• [DOCUMENT EXCERPT]
************

I'm not sure this check is still necessary, but CRIS is a rather niche
architecture. On most architectures, word-aligning structures boosts
performance at negligible memory cost, so compilers do it automatically.

> How about a check for misalignment?

The kernel is written in a dialect of C that makes several assumptions about the
compiler, among them that the compiler won't screw this up unless you tell it
to. Any compiler that has alignment problems with the rbtree code is going to
have similar problems in lots of other places too. We don't support those
compilers.

-- Chris

2008-10-17 22:48:00

by Maxim Levitsky

[permalink] [raw]
Subject: Re: [Slightly off topic] A question about R/B trees.

Chris Snook wrote:
> Maxim Levitsky wrote:
>> I am working on my small project, and I need a fast container to hold
>> a large sparse array.
>> Balanced trees seem to fit perfectly.
>
> Balanced trees take O(log n) to perform a great many operations, and
> traversing a binary tree is a particularly bad case for branch
> prediction. Hash tables will perform much better, unless you get them
> horribly wrong.

************

• [EXERCISES TO COMPLETE]
1 – According to the red-black tree thread, why should hash tables outperform balanced trees? Answer in one to three sentences.
2 – Continue the red-black tree thread after its final quoted sentence.

************

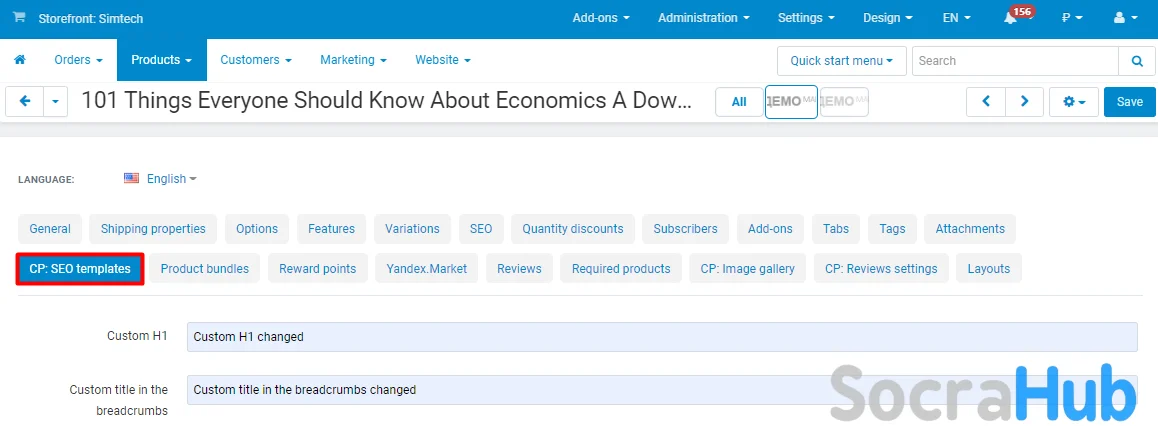The height and width of the screenshot is (426, 1158).
Task: Open the Add-ons top menu
Action: 601,18
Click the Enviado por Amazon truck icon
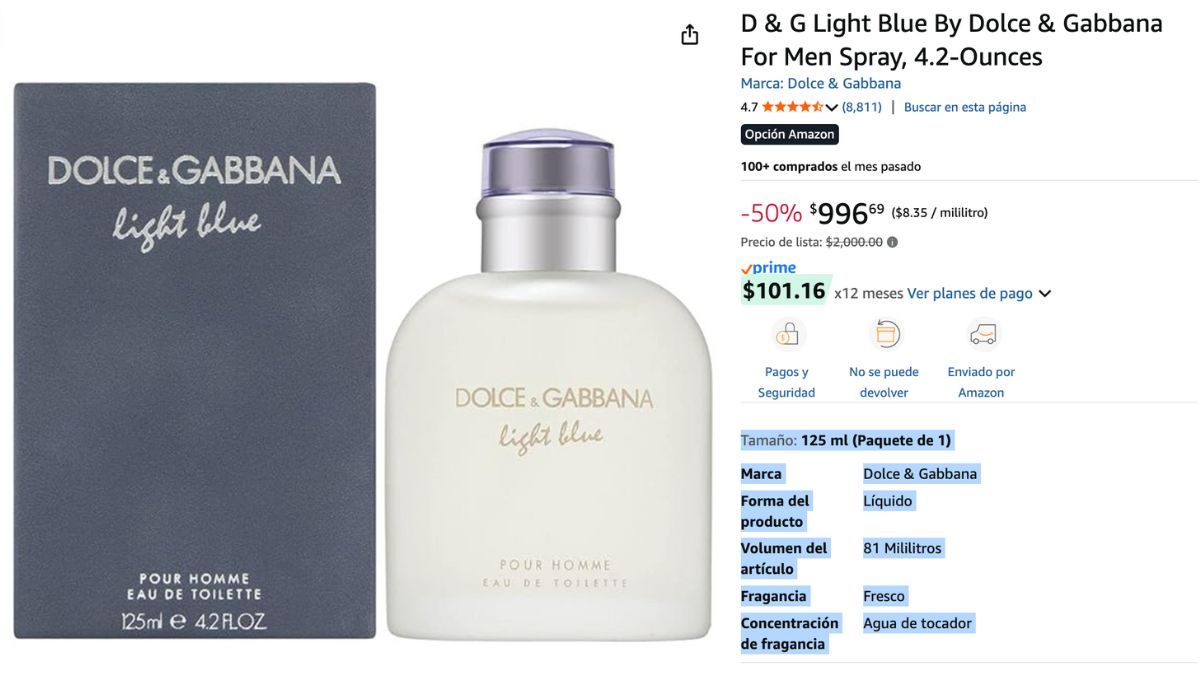 coord(982,334)
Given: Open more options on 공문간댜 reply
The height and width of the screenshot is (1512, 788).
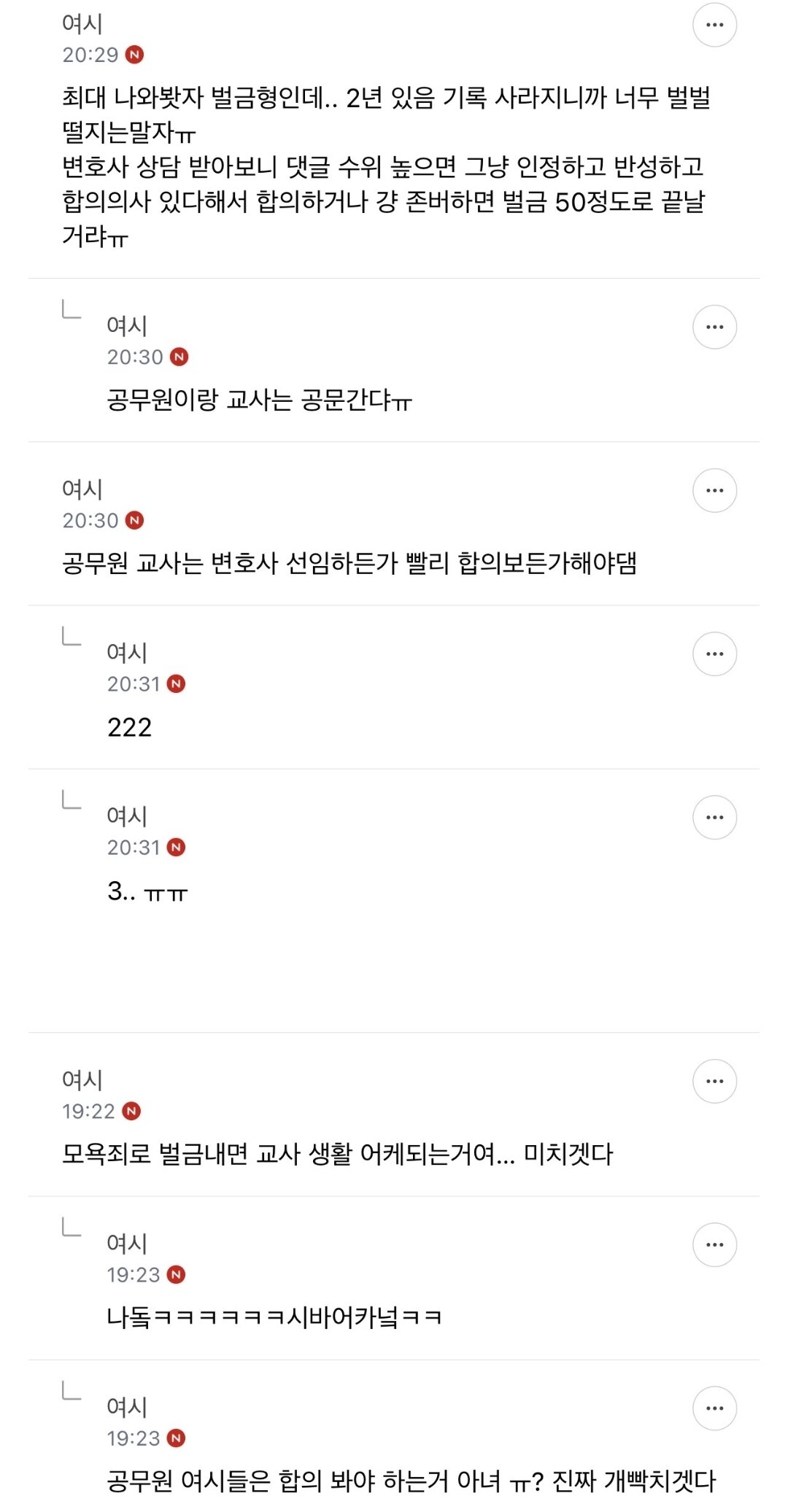Looking at the screenshot, I should click(714, 327).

************

• [OUTPUTS FOR THE TASKS]
1 – Balanced trees take O(log n) time to perform a great many operations, and traversing a binary tree is a particularly bad case for branch prediction. Hash tables therefore perform much better, unless they are implemented horribly wrong.

2 –
Let me explain.

I am writing a userspace packet writing application.

One of things I need is to have a cache of the disk.

I need an 'array' that will hold cache of written blocks in ascending order,
I need to be able to insert a block anywhere in the array, and be able to read it
from lowest block to highest.

Hash tables can't be read this way, right?

I could use a linked list, but insertion will be slower.


>
>> I decided to implement a red/black tree, and took a look at kernel rb
>> tree for reference,
>> and I noticed that tree item has no parent pointer, while it seems
>> that it should have it.
>>
>> I know now that it has parent pointer, but it is mixed with current
>> and parent node colour.
>> Thus it is assumed that last two bits of this pointer are zero.
>
> Not quite. Read this:
>
> http://lwn.net/Articles/184495/

What do you mean?

I have read this article, I haven't yet spotted anything suspicious about parent pointer there yet.
>
>> I can see anywhere that this restriction is applied.
>> I see that structure is "aligned" but that I think only ensures that
>> compiler places it
>> aligned in static data, does the alignment ensures that it will always
>> place it on aligned address in a structure?
>> But then, the whole container structure can be misaligned, can't it?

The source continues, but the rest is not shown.